TASK DATA ▸

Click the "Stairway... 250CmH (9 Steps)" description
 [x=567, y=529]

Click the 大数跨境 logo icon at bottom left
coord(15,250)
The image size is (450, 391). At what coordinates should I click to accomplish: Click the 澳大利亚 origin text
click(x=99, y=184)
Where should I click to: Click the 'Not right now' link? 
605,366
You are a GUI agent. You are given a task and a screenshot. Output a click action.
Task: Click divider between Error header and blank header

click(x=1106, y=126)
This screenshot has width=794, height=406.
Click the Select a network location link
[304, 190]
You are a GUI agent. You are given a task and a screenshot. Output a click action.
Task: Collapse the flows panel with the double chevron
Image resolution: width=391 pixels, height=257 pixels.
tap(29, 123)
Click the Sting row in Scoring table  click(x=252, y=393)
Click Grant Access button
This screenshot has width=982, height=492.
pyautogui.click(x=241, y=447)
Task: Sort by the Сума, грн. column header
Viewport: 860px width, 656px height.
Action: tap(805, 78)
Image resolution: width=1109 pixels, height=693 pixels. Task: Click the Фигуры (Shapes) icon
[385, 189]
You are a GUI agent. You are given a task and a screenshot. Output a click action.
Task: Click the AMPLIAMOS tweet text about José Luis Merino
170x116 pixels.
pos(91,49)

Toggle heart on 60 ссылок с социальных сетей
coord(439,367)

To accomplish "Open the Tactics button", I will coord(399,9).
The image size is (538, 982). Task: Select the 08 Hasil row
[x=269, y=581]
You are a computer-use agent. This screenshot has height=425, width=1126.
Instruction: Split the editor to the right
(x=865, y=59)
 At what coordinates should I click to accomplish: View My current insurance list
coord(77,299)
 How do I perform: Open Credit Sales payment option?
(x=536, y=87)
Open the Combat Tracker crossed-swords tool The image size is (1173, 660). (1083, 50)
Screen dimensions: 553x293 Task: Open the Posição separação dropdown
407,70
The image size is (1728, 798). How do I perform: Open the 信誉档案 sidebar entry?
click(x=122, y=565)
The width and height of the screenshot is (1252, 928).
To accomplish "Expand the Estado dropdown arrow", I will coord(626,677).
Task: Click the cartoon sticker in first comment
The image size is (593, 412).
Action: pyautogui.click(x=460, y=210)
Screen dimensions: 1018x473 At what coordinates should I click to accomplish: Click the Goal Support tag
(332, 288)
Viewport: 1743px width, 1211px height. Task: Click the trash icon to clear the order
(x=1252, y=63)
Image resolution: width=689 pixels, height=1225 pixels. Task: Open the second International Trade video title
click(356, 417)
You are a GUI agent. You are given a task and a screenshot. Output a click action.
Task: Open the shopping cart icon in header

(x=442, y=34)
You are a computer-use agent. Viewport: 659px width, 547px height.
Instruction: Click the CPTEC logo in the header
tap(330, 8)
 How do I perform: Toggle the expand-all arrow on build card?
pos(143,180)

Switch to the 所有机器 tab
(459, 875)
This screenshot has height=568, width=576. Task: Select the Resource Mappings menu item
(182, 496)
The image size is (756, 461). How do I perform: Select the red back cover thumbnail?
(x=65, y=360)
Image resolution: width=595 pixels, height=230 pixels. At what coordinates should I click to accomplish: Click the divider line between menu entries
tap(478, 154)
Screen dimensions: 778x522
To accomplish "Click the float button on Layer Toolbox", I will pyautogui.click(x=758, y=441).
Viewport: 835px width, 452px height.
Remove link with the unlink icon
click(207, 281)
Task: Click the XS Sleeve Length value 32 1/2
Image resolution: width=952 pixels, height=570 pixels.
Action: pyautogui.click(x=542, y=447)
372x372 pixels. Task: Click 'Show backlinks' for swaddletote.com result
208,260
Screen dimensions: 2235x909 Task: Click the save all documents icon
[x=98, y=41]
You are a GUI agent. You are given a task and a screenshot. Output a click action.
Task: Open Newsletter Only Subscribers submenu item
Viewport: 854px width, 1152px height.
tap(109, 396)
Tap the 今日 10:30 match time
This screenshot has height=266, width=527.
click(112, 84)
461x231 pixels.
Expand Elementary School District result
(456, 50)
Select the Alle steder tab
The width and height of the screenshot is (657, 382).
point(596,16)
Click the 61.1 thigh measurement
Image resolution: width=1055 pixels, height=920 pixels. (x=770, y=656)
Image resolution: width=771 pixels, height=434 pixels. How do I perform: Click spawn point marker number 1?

REQUEST ▸ Locate every line in the listing above that contains the string "between", matching case exactly, and copy each such line.

SOLUTION FOR THIS EXERCISE ▸
Task: Click divider between Error header and blank header
Image resolution: width=595 pixels, height=230 pixels. At what coordinates should I click to accomplish: Click the divider line between menu entries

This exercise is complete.